Bunların yanı sıra PKK tarihi kongresine işaret eden Temel, “Bu kongrenin etkileri, sonuçları, sarsıcı yanları Ortadoğu’daki birçok devlete olacaktır, bunu göreceğiz. Bazıları şöyle değerlendirmeler yapıyor: ‘Bu süreçte ne oldu, ne olacak, bir şey oldu mu, olmadı mı? Devlet ne aldı, devlet ne verdi?’ Bu tartışma bütün bu tablo değerlendirilirken, o kadar basit, teknik bir mesele olarak kalıyor ki! Önemsemeyelim demiyorum ama esasen Öcalan önderliğinin geliştirdiği perspektifin, inisiyatifin, iradenin, nasıl sarsıcı etkilerde bulunduğunu, değiştirip, dönüştürücü etkide olduğunu gördük. Nitekim dünya devletlerinin birçoğu da 27 Şubat çağrısı sonrası, ‘Yeni bir pozisyon gereklidir’ deyip, Kürdistan sorununa dair çözüm perspektifini açıkladı” diye belirtti.
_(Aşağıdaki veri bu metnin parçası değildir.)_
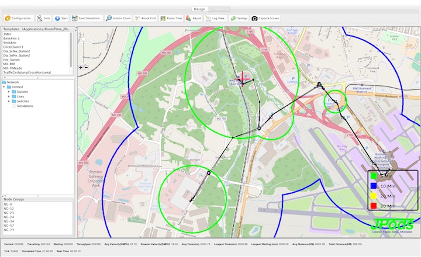Zoom in the map with plus button

pos(80,67)
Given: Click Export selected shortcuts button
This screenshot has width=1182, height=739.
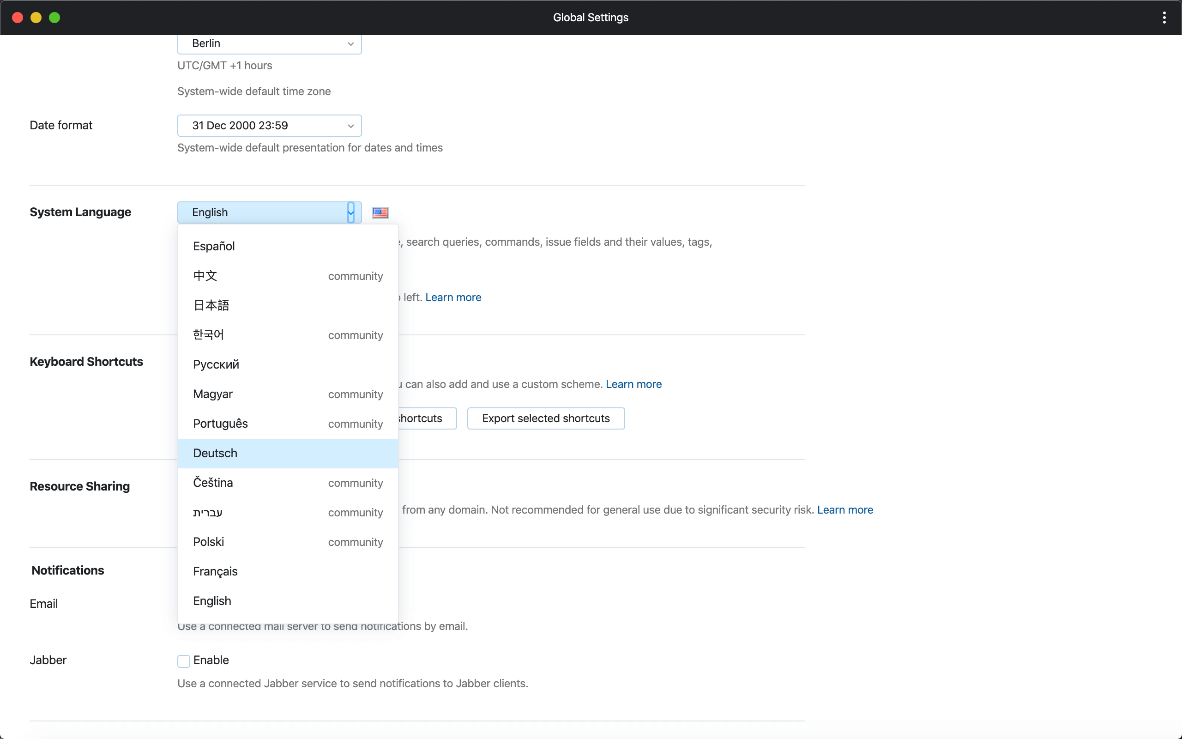Looking at the screenshot, I should coord(545,418).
GÖRÜŞMELERDE NELER TARTIŞILIYOR?
Çağrı sonrası siyasi parti ve sivil toplum örgütü temsilcileriyle yaptıkları görüşmelere dair aktarımlarda bulunan Temel, görüşmelerin önemli olduğunu vurgulayarak, “Bu sürecin şeffaf, açık ve toplumsal kesimlerin tümünün katılımı açısından güçlü geçmesi için, bilgi paylaşımı yapıyoruz. Ancak heyetimiz son ziyaretlerinde esasen meclisin devreye girmesi, rol oynaması, PKK’nin tarihi 12’nci kongresinde aldığı kararların toplumsal, hukuksal, siyasal boyutlarının oluşturulması için tartışmalar yürütüyor. Biz bu konuda kararlıyız. Eş Genel Başkanlarımız ve beraberindeki heyet hem payımıza düşen sorumlulukları yerine getirmek hem de bütün kesimlerle paylaşma görevini icra ediyor. Dolayısıyla biz bu turları önemsiyoruz. Yasal düzenlemeler, hukuki zemin oluşturulması, meclisin devreye girmesi, irade ve inisiyatif ele alması konusunu tartışıyoruz bu görüşmelerde” şeklinde konuştu.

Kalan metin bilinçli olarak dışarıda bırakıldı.